*** Opening Data for this exercise ***
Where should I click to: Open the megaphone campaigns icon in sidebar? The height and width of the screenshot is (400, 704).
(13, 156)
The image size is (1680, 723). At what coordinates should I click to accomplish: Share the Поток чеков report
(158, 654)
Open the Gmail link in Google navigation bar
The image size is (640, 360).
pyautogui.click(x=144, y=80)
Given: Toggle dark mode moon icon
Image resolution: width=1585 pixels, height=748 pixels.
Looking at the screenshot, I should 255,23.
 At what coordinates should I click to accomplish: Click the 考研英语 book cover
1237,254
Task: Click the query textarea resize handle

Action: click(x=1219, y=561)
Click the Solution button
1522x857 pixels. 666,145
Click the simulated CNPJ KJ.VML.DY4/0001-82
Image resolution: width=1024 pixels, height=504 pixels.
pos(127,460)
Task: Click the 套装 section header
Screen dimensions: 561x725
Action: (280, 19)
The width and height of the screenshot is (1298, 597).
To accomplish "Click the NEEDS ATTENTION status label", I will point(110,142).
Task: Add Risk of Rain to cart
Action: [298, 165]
*** Closing Data for this exercise ***
Work to be completed
From the line holding "Task: Click the 套装 section header" down to the final line above, copy each line exactly, and leave out everything before it.

Answer box
Task: Click the 套装 section header
Screen dimensions: 561x725
Action: (280, 19)
The width and height of the screenshot is (1298, 597).
To accomplish "Click the NEEDS ATTENTION status label", I will point(110,142).
Task: Add Risk of Rain to cart
Action: [298, 165]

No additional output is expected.